Jetzt stelle sich der Leser das Erstaunen eines Lazarus vor, den auf einmal ein Regent durch Hauptsalzkassierer in Gold einfassen lässet. – – Der Lazarus ist außer sich, er vergisset sich und alles, er weiß nichts zu machen – als die 7te Platte und den zahlenden Rendanten auf ihr. – Und so beschirm' ich (denk' ich) den Revisor gegen manchen. –
Ach man sollte sich mitten im frohesten Kommentar guter Holzplatten bei den moralischen komplizierten Brüchen und Wunden aufhalten, welche der Staat dem innern Menschen durch die Aushungerung des äußern schlägt! Denn wie können die Millionen Stubenbettler unserer Staaten, die von einem Kreuzer zum andern leben, z. B. die 150 000 Spinner im Österreich, die zu jedem sanften Ton in ihrem kakophonischen Dasein die Saite erst aus 120 Wollenfäden spinnen müssen – wie man zum C auf dem Kontrabaß ebenso viele Darmfäden von 12 Hammeln nimmt, deren Wolle jene verspinnen –, wie können diese Armen einen elenden Groschen verachten, auf den sie den ganzen Tag losarbeiten? Wie zusammengeknüllet und zusammenfahrend muß nicht eine Seele werden, die der Magen im Hungerturm des Staatsgebäudes parforce jagt und die wieder auf die Vorjagd des nächsten Bissens geht? Woher will die Humanität des froh lebenden Griechen, die Moralität des freiern, vom Glücke emanzipierten Menschen einem müden Geiste kommen, der keinen größern Zirkel von Ideen kennt als den seines Spinnrades und keine andern Radien als die der Weife, und der keine Lust hat als Eßlust? – Solange daher noch das Erdgeschoß des Staates ein Amsterdamer Raspelhaus voll Arbeitsstuben ohne Ruhebänke bleibt – und dieses bleibt so lange, als im höchsten Stockwerk des Staates nichts als Braut- und Grahams himmlische Betten stehen, die man nur verändert und nie verlässet –: so geb' ich nicht so viel, als ein altes Weib in einem Tag erspult, um die Kultur des Volks und um tausend andere Sachen.
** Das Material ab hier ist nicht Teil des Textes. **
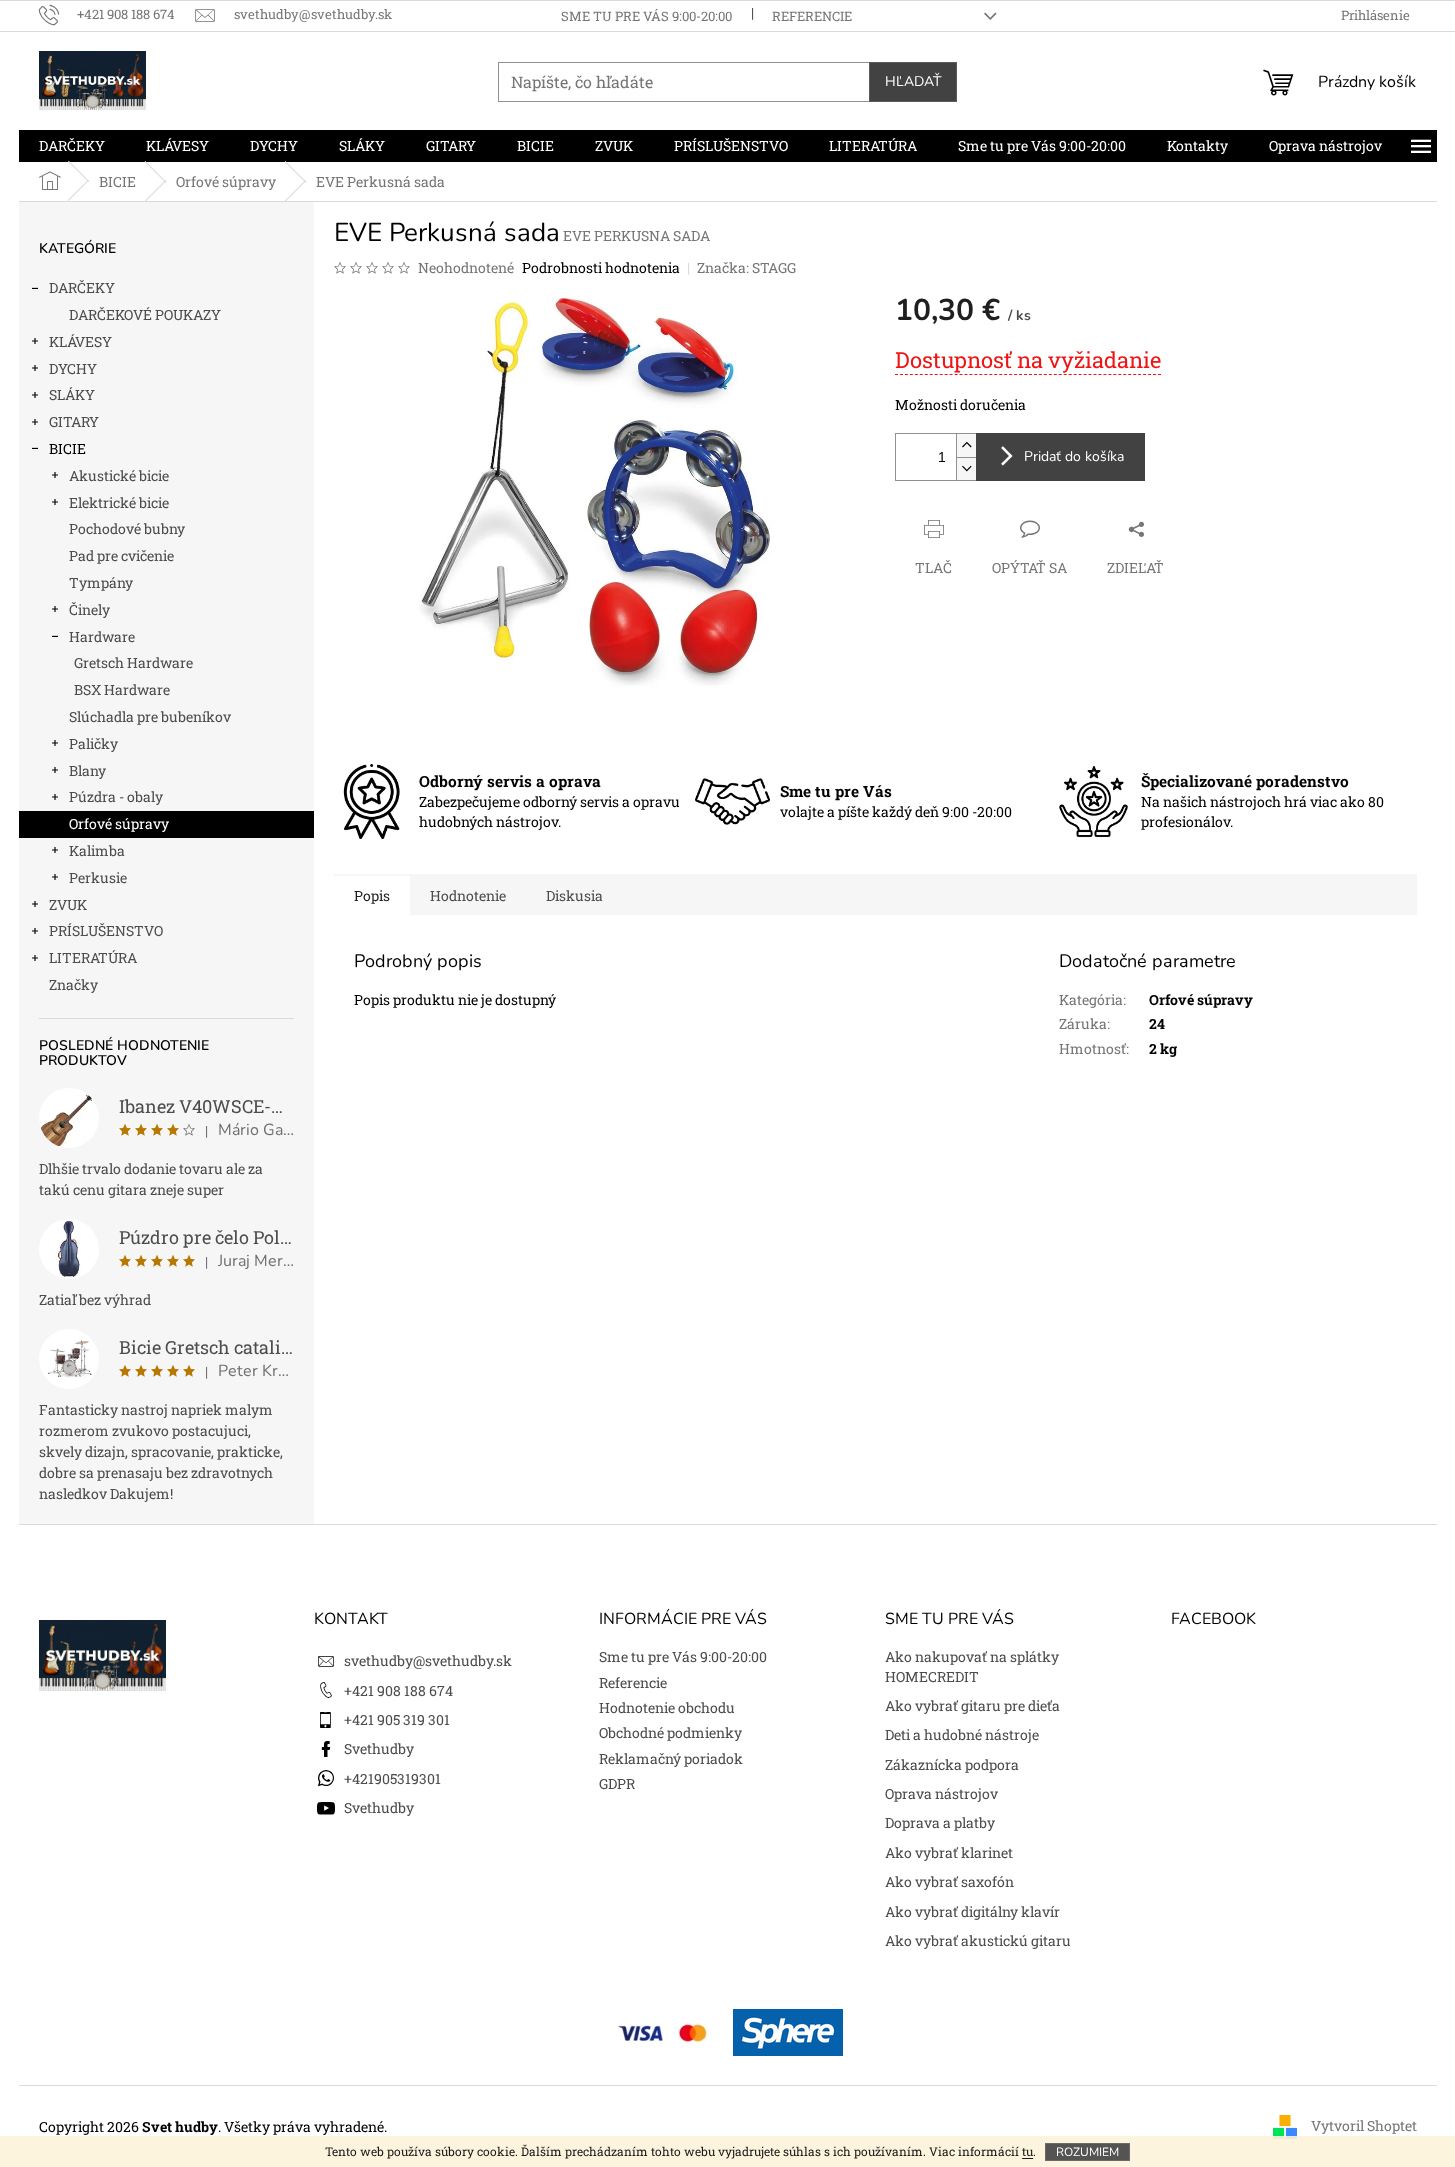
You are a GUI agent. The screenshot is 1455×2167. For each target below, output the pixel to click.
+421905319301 (392, 1778)
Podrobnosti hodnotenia (601, 267)
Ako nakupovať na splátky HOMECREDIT (972, 1666)
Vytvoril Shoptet (1364, 2124)
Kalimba (97, 850)
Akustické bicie (119, 475)
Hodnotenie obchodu (667, 1707)
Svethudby (379, 1748)
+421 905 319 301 (397, 1719)
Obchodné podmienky (670, 1732)
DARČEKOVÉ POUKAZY (145, 314)
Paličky (93, 743)
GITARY (74, 421)
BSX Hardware (122, 689)
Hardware (102, 636)
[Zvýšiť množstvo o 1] (966, 445)
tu (1027, 2151)
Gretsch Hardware (133, 662)
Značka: (746, 267)
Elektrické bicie (119, 502)
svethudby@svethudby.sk (428, 1660)
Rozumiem (1087, 2152)
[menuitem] (72, 146)
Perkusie (98, 877)
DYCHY (73, 368)
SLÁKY (72, 394)
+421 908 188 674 (398, 1690)
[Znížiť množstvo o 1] (966, 468)
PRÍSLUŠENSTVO (106, 930)
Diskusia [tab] (574, 895)
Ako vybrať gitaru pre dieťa (972, 1705)
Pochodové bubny (127, 528)
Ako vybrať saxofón (949, 1881)
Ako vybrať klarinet (949, 1852)
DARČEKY (82, 287)
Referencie (812, 16)
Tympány (101, 582)
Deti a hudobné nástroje (962, 1734)
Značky (73, 984)
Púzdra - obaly (116, 796)
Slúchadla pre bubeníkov (150, 716)
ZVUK (68, 904)
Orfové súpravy (119, 823)
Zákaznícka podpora (952, 1764)
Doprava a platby (940, 1822)
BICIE (67, 448)
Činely (89, 609)
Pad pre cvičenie (121, 555)
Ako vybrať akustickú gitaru (978, 1940)
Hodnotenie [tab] (468, 895)
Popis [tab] (372, 895)
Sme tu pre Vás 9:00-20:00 (646, 16)
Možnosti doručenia (960, 404)
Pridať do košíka (1074, 456)
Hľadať (913, 81)
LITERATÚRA (93, 957)
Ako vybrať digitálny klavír (972, 1911)
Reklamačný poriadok (671, 1758)
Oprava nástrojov (941, 1793)
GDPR (617, 1783)
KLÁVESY (80, 341)
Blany (87, 770)
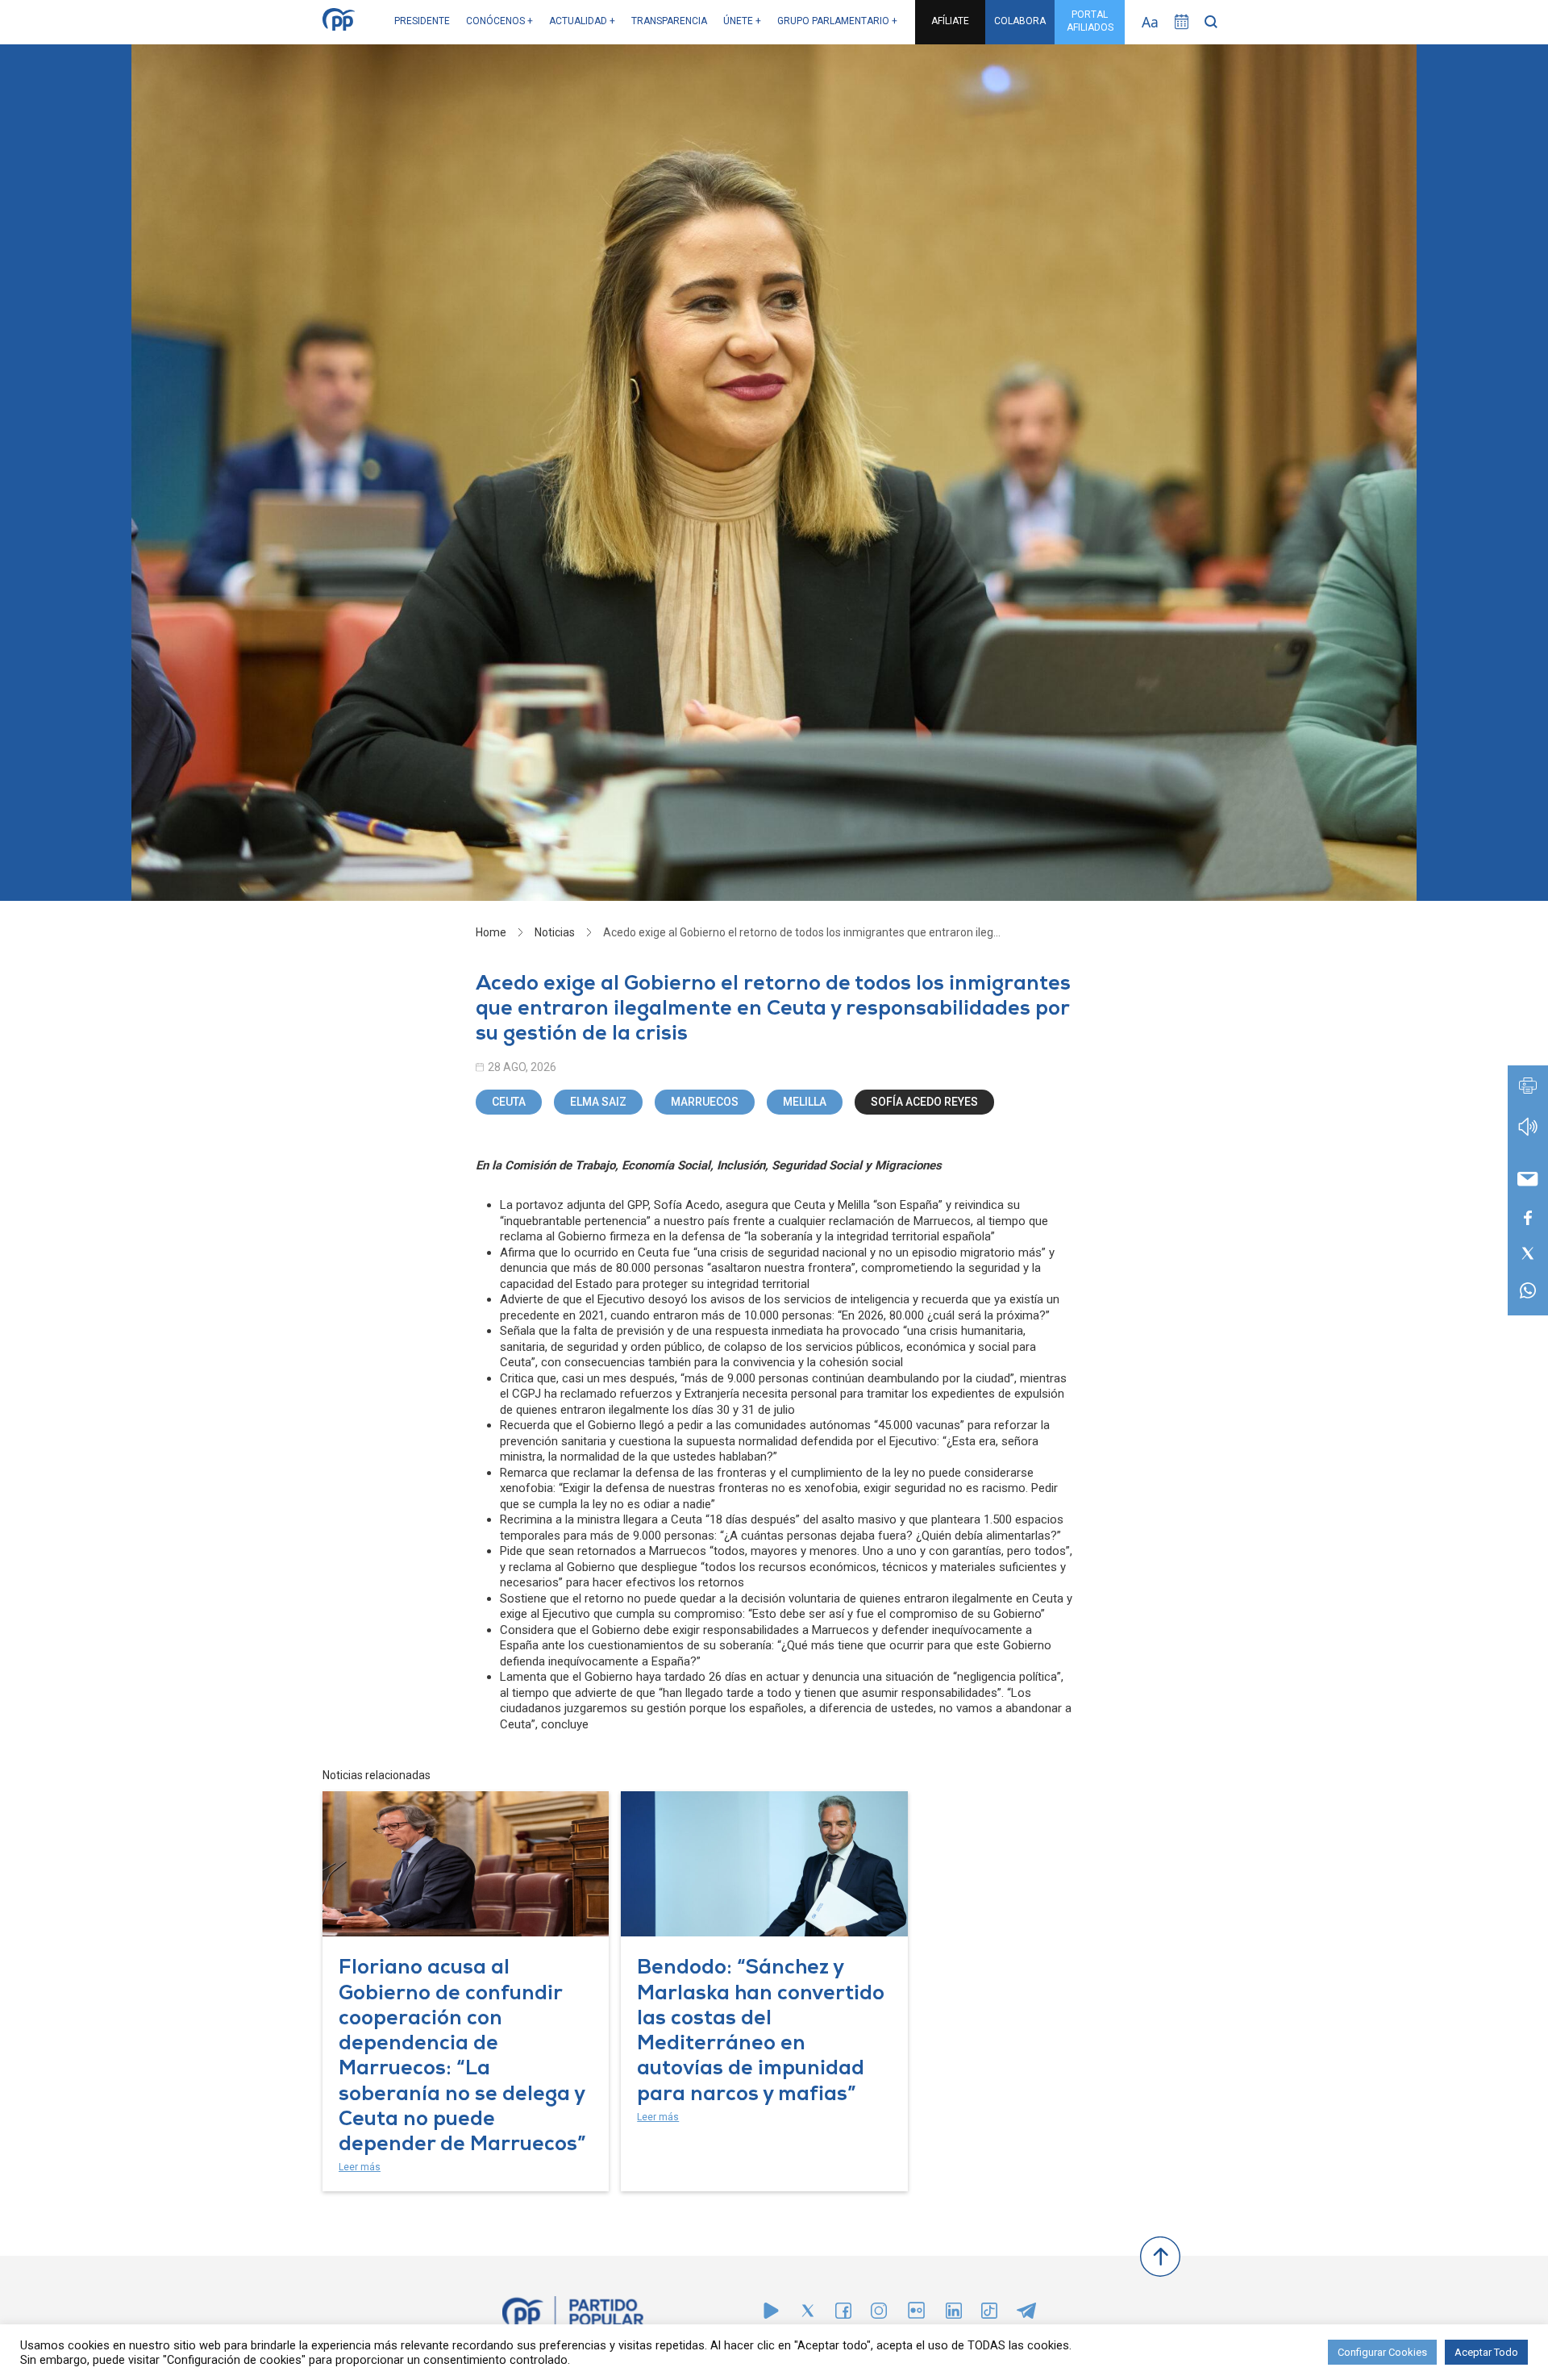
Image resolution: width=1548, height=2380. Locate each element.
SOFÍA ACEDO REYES (924, 1101)
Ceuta (509, 1101)
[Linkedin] (954, 2314)
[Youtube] (771, 2314)
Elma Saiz (598, 1101)
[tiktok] (989, 2314)
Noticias (555, 932)
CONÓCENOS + (499, 21)
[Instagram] (879, 2314)
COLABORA (1020, 21)
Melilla (804, 1101)
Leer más (360, 2167)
Ehe ich das siebente Gebot verlasse, weis' ich noch flüchtig auf einen feinen Zug des Künstlers hin, den Tausend übersehen. Er war dem Artisten wichtig genug, um ihn durch die Verhüllung der ganzen Gellertschen und Zimmermannschen Unterredung mit Serenissimo zu erkaufen. So wie nämlich die Hiobsplagen unsers Revisors abnehmen, so merzet er auch die Akteurs auf den Platten aus. Von Gebot zu Gebot schwindet wie in einer Anglaise einer weg. Im ersten Gebot geht noch das volle Siebengestirn – im zweiten fährt die Kunst bloß mit Sechsen – im dritten mit Fünfen (denn der kleine Holzhacker ist der Symmetrie wegen ins fünfte überzurechnen) – im vierten mit einem Postzug – im fünften zählen wir mit dem Latus-Holzhacker ein dreistimmiges Chor – im sechsten Gebote agieret wie gewöhnlich eine Stimme weniger – das siebente kömmt wie ebenso gewöhnlich mit einem Solospieler und Konklavisten aus. Das achte haben wir gar noch nicht vor uns; und daher wollen wir uns an dasselbe machen.